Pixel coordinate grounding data
◆ ◆ ◆

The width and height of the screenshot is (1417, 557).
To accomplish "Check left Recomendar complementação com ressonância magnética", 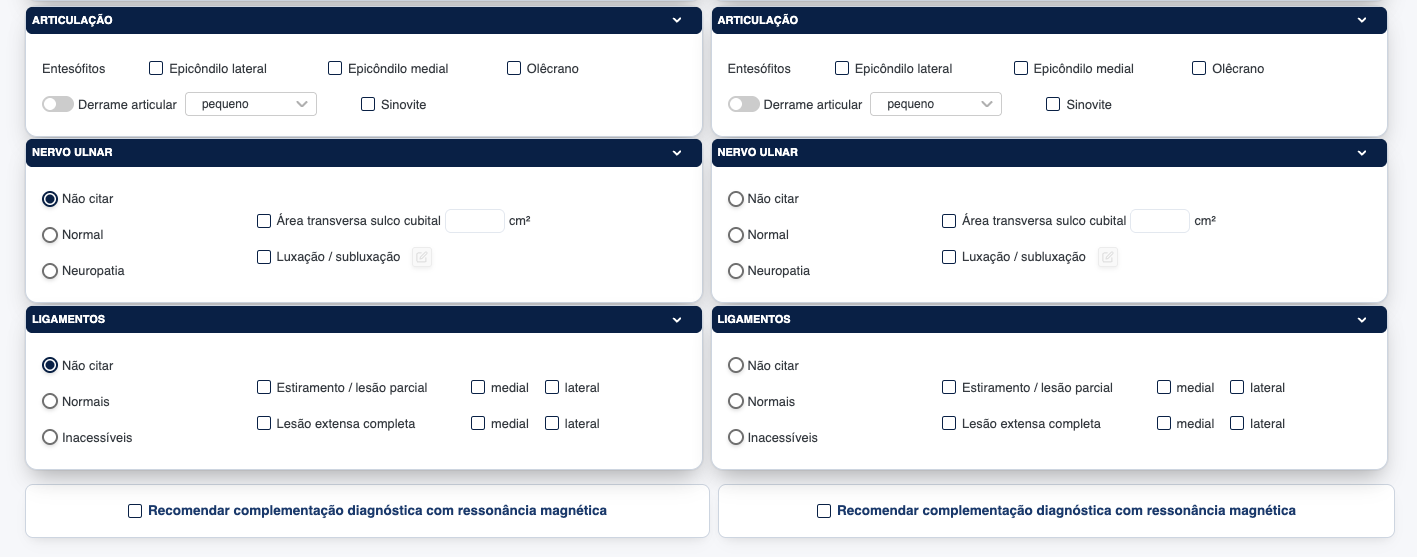I will pos(135,511).
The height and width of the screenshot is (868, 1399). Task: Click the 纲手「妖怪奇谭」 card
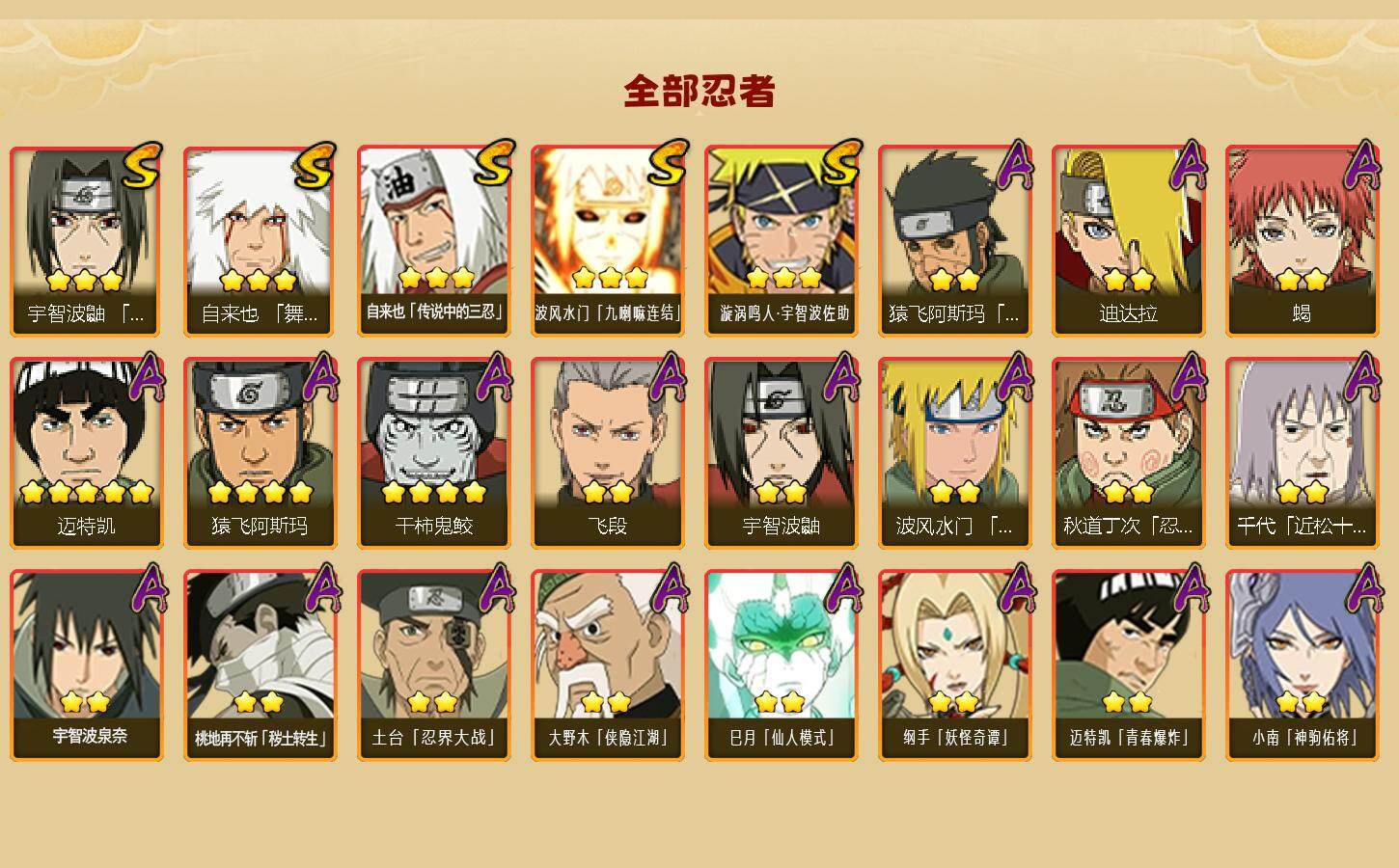click(x=955, y=665)
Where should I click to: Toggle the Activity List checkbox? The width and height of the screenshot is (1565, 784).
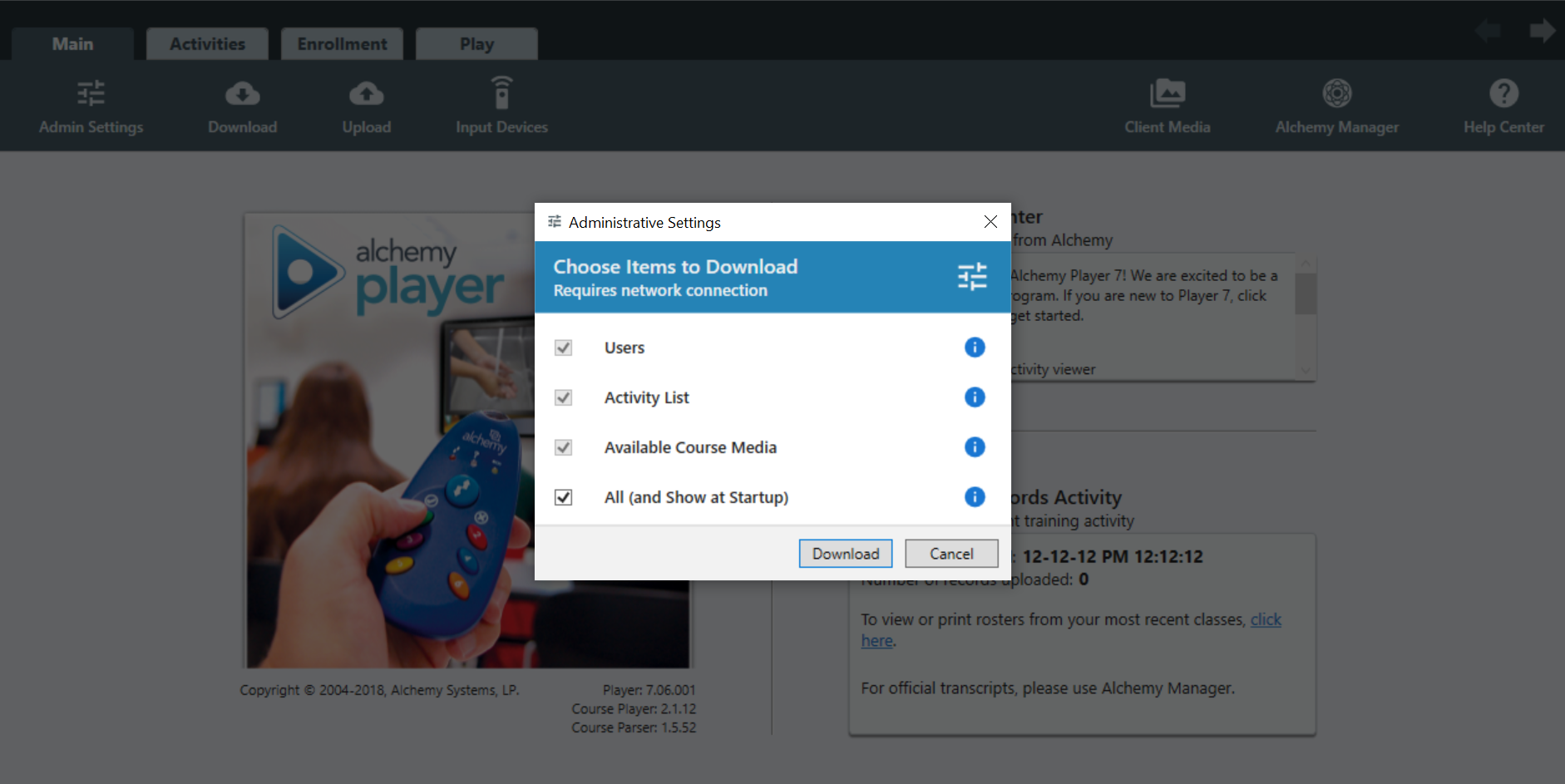(x=564, y=397)
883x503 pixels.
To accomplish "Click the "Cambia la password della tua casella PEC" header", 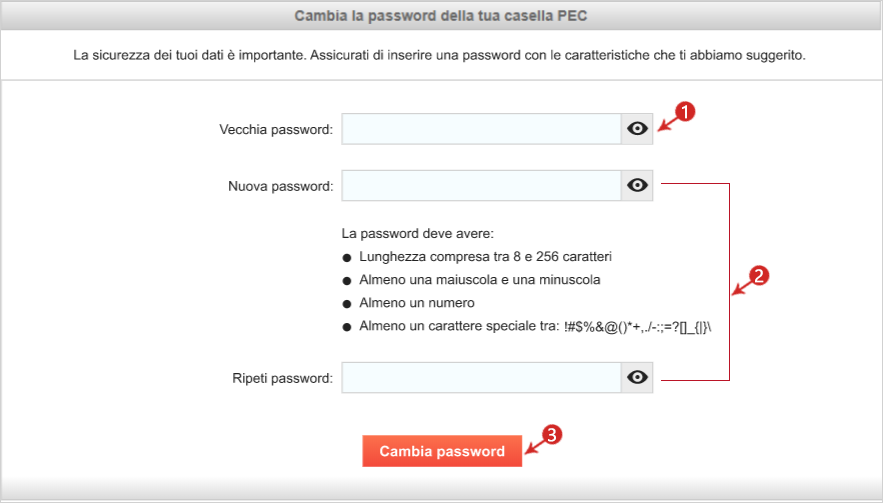I will pos(441,16).
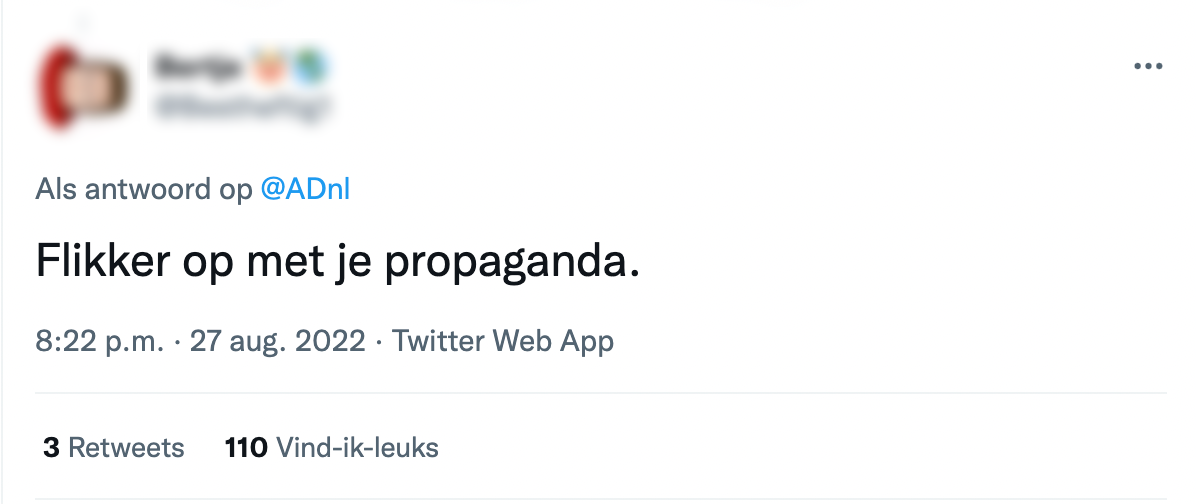Show who liked via "Vind-ik-leuks"

357,447
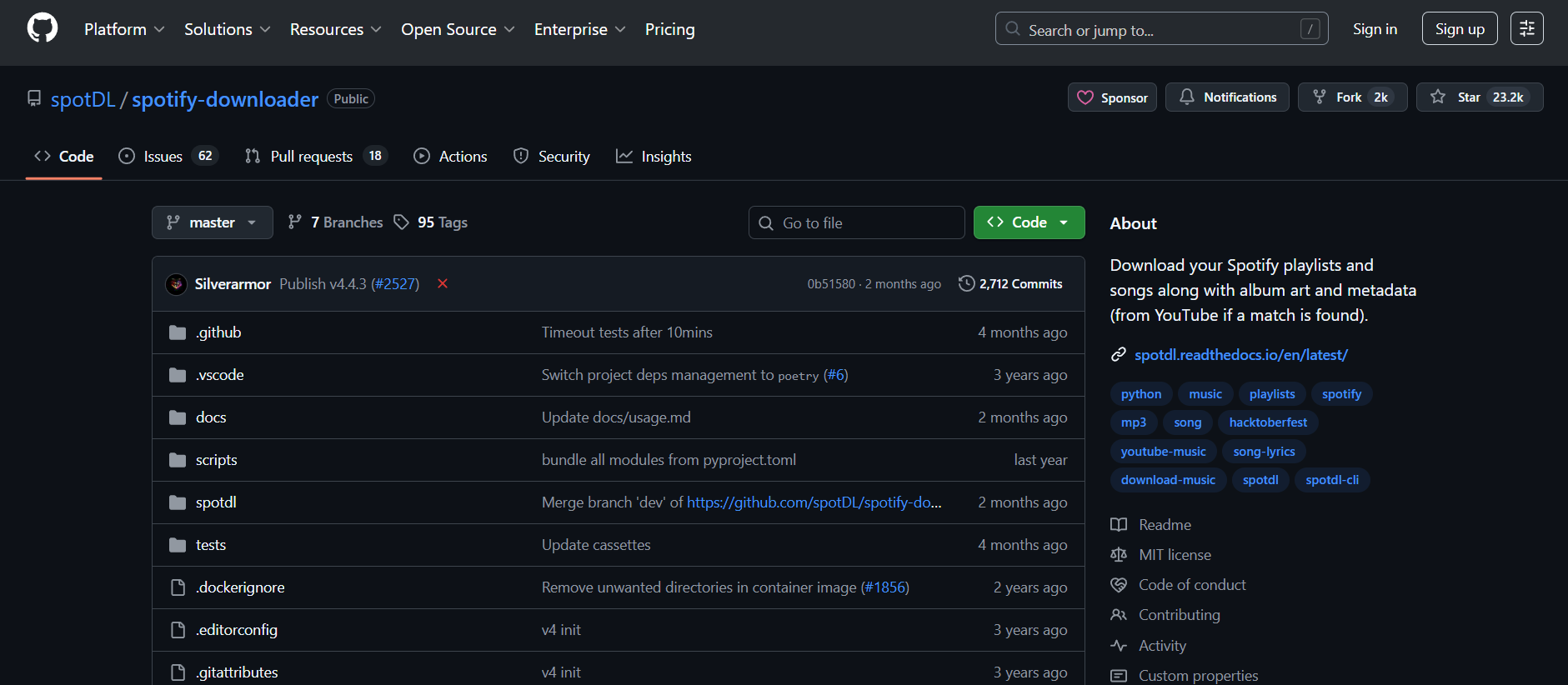Expand the Platform menu

(x=123, y=29)
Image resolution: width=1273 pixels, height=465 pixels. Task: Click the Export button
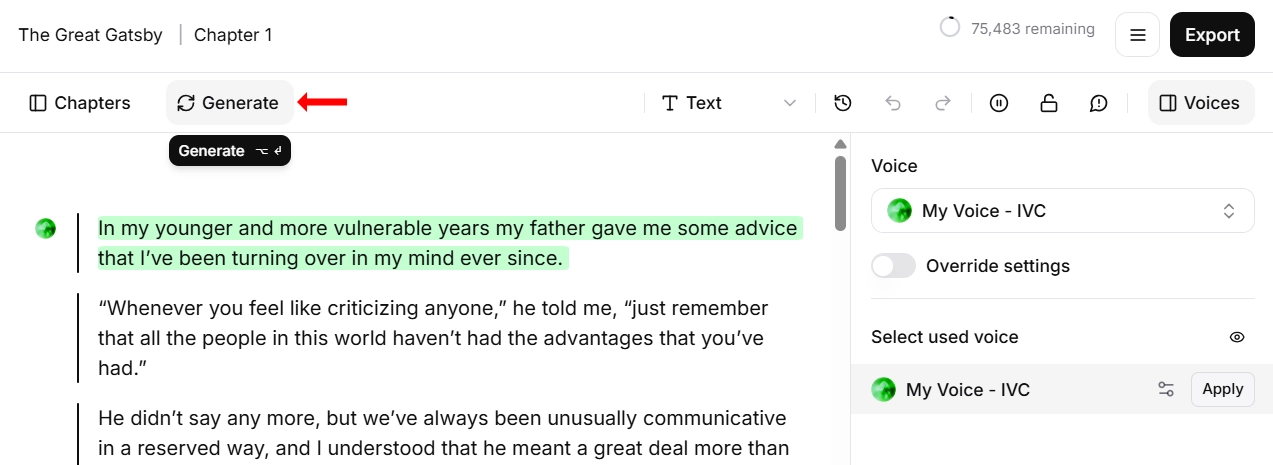point(1212,35)
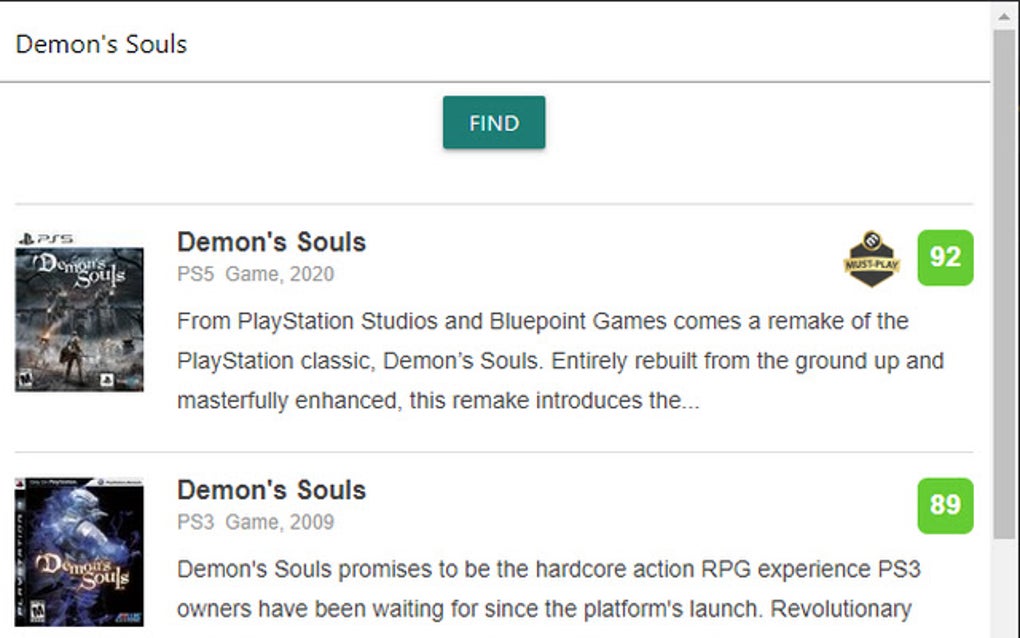Screen dimensions: 1020x638
Task: Click the green 92 Metascore badge
Action: (x=945, y=258)
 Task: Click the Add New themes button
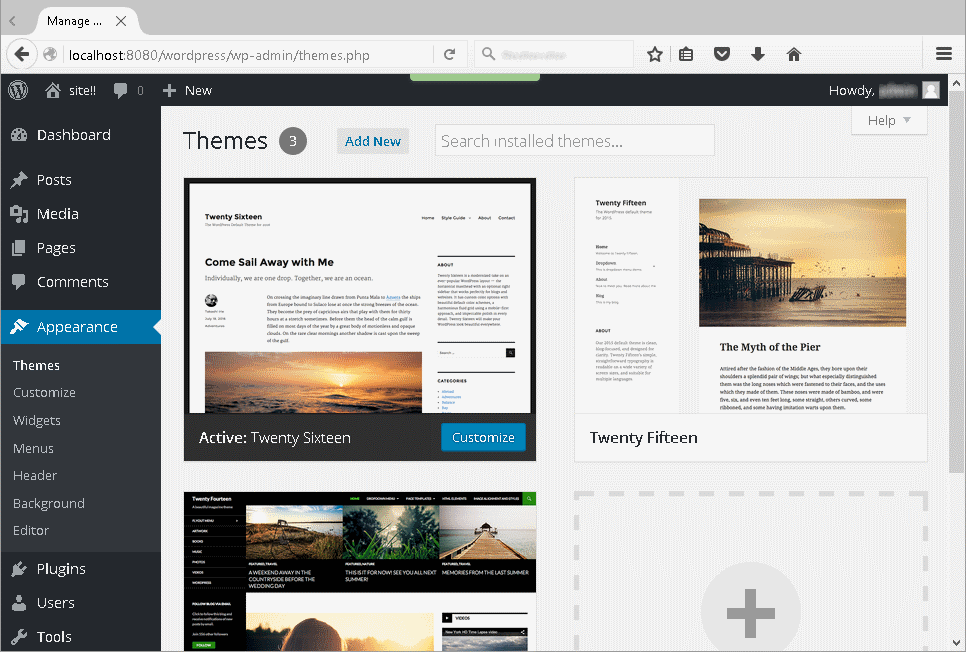coord(372,141)
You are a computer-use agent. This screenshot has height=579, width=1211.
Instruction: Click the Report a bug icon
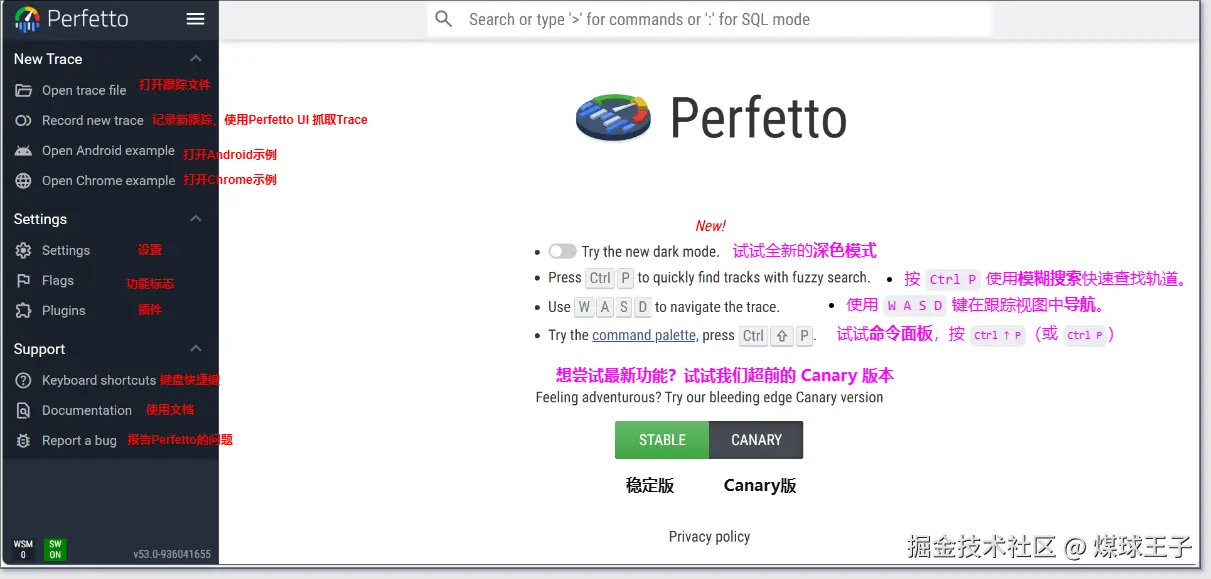click(25, 440)
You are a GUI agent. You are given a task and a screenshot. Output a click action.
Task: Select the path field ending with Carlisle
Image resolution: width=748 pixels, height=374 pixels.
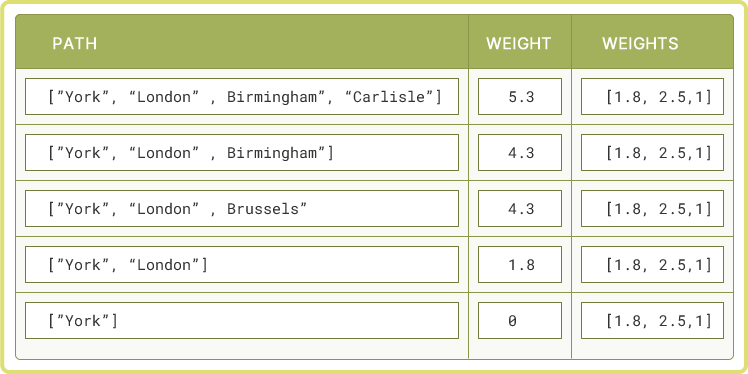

◆ ◆ ◆

Determine the number of lines in the entries that contain the word "agent". Give that number and nothing more.

## Reply
2